Each line in the data holding "agent" should be listed.

- DATASET CONTENT:
━━━━━━
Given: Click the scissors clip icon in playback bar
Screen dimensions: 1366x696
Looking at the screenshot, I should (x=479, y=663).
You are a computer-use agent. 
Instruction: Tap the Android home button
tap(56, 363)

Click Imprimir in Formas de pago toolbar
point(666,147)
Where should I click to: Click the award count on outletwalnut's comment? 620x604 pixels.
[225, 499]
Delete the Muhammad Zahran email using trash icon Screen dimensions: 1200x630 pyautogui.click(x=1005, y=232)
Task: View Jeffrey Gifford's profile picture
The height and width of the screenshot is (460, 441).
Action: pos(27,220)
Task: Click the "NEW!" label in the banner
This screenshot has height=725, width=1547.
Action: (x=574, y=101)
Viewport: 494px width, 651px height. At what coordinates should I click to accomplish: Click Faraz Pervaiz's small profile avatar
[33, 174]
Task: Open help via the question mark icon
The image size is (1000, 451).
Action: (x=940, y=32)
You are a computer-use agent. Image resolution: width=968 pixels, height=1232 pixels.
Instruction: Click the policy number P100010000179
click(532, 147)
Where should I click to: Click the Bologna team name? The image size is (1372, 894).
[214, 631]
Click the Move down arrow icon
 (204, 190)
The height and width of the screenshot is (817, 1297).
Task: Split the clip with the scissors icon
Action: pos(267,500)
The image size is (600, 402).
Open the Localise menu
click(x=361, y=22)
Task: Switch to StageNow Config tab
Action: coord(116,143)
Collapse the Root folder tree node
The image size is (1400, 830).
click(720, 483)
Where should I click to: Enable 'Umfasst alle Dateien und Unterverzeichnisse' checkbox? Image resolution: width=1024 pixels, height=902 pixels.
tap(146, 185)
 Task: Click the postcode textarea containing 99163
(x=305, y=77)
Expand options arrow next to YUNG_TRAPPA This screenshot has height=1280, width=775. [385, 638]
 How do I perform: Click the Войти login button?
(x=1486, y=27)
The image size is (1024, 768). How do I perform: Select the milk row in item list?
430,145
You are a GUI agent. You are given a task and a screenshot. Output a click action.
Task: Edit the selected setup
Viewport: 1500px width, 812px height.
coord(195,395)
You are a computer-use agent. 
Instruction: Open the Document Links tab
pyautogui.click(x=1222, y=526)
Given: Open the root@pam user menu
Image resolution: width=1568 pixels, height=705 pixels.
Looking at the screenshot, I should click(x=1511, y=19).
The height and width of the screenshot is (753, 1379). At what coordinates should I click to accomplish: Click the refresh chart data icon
━━━━━━
- SOLUTION:
You are a computer-use agent. 
You are a computer-use agent. Image resolution: width=968 pixels, height=1232 pixels.
You are a GUI agent. You are given a task and a screenshot. Output a click action.
You are a computer-use agent. 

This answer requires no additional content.